• Leestekst:
◆ ◆ ◆ ◆ ◆

Astma is niet alleen een vervelende maar ook een erg dure én zelfs dodelijke ziekte. Ze treft bovendien meer mensen dan vaak wordt gedacht.
Hoeveel mensen hebben astma? Moeilijk te zeggen. Om te beginnen bestaan er verschillende definities voor astma. En ook de klinische complexiteit bij het vaststellen van de aandoening maakt het erg moeilijk om astma te meten. Toch kunnen we stellen dat de ziekte de vaakst voorkomende chronische aandoening is bij kinderen. Het Verenigd Koninkrijk, de Verenigde Staten, Canada, Australië en Nieuw-Zeeland zijn de weinig benijdenswaardige koplopers: ongeveer een derde van de kinderen en de adolescenten lijdt er aan astma. Binnen Europa zijn er ook merkwaardige verschillen vast te stellen. Astma neemt er zowel af van west naar oost als van noord naar zuid. In België heeft 12 procent van de kinderen astma. Ons land zit daarmee ergens in het grote peloton.
Bij volwassenen ligt het aantal astmapatiënten zowat overal lager dan bij kinderen. De tendensen zijn wel vergelijkbaar: het Verenigd Koninkrijk is stevig koploper en astma komt beduidend vaker voor in de Scandinavische landen dan in de landen aan de Middellandse Zee.
MEERKOSTEN
Wanneer we over astma spreken, denken we niet meteen aan een ziekte die veel doden eist. Uiteraard sterven er jaarlijks minder mensen aan astma dan aan longkanker of aan een hartprobleem. Toch zullen veel mensen verrast opkijken wanneer ze vernemen dat in België zowat 300 sterfgevallen per jaar een rechtstreeks gevolg zijn van astma. Vooral mannen overlijden aan de gevolgen van de ziekte. En in Wallonië relatief meer dan in Vlaanderen.
De maatschappelijke en economische prijs van astma is erg groot. Elk jaar worden in ons land 9000 mensen in een ziekenhuis opgenomen met als hoofddiagnose astma. Eens opgenomen in een ziekenhuis blijft de patiënt daar gemiddeld acht dagen. In 1992 gaf de Belgische ziekteverzekering 58,9 miljoen euro uit aan de behandeling van astma. Meer recente cijfers zijn niet beschikbaar, maar we kunnen ervan uitgaan dat het bedrag de voorbije tien jaar alleen maar fors gestegen is.
De reële kostprijs ligt sowieso een pak hoger aangezien in dit bedrag alleen de kosten voor ziekenhuisopnames, geneesmiddelen en raadplegingen bij artsen zijn opgenomen. Een patiënt met astma moet ook nog een behoorlijk bedrag uitgeven aan de aanpassing van zijn woning, de aankoop van speciale huisstofmijtwerende kussenslopen, aërosolapparaten en kinesitherapie – om maar enkele meerkosten te noemen. De grote persoonlijke bijdrage leidt er dan ook vaak toe dat de patiënt de behandeling minder strikt volgt – zeker in een kansarme omgeving – waardoor de globale prijs op termijn alleen maar toeneemt.

◆ ◆ ◆ ◆ ◆

(Geëxtraheerde gegevensitems)
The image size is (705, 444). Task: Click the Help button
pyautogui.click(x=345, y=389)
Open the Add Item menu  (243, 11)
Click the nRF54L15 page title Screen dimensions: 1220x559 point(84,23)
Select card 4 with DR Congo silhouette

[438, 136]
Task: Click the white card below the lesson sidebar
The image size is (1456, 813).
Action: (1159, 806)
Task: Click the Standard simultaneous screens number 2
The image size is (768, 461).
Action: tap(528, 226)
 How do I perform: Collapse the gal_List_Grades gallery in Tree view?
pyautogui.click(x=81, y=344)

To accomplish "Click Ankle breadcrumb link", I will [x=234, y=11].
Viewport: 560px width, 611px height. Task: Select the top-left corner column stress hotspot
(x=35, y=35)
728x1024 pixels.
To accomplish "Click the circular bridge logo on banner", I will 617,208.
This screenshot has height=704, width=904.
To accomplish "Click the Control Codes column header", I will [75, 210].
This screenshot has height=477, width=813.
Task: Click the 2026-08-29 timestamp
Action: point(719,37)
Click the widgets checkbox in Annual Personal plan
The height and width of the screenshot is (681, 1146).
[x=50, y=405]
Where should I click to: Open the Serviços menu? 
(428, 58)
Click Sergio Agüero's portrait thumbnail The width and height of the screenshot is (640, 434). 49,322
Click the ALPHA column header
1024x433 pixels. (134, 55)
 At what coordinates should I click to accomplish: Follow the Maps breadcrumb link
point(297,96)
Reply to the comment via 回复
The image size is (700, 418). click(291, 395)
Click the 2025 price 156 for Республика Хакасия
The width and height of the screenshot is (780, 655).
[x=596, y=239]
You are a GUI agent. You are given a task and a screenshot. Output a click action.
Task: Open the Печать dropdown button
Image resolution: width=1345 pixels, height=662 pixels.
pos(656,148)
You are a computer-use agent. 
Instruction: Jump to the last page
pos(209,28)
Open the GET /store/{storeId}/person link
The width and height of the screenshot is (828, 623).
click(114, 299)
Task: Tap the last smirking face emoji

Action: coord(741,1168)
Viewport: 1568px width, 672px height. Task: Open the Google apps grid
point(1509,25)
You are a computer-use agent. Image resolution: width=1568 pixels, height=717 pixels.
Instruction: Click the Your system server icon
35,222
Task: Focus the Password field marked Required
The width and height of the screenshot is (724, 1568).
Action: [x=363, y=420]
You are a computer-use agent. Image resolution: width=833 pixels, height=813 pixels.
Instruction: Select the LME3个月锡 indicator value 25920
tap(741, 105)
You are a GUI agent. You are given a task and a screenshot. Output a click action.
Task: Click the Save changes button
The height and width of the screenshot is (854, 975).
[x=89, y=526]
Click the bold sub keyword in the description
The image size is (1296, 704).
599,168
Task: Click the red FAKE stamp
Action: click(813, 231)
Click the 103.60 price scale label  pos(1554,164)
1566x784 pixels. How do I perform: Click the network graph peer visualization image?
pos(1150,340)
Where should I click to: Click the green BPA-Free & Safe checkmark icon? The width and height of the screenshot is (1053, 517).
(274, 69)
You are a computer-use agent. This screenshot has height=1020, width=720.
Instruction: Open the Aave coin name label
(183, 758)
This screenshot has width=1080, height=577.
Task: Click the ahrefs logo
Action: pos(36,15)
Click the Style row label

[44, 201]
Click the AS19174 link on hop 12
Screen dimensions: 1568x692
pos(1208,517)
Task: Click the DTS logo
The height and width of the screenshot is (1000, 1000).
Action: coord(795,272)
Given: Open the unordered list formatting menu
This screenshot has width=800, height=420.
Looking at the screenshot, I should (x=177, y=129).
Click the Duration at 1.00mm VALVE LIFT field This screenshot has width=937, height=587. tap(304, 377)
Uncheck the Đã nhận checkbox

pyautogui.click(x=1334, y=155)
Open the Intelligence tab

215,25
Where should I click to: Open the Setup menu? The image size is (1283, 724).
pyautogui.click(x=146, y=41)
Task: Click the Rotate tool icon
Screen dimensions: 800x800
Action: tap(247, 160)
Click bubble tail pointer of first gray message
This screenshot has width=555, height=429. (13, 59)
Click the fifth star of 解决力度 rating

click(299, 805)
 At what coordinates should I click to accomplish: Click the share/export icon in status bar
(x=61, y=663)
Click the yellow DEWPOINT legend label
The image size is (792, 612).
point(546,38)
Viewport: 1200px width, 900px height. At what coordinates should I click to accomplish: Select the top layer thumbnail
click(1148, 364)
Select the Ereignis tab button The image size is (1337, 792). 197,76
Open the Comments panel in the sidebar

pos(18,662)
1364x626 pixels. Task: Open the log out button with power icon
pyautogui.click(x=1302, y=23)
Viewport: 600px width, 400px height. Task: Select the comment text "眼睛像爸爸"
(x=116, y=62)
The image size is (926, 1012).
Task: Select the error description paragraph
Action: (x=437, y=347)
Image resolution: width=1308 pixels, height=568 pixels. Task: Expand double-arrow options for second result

◆ ◆ ◆ ◆ ◆

• Opdracht: Hoeveel sterfgevallen per jaar zijn in België volgens de tekst over astma een rechtstreeks gevolg van de ziekte?

• Antwoord: Zowat 300 sterfgevallen per jaar.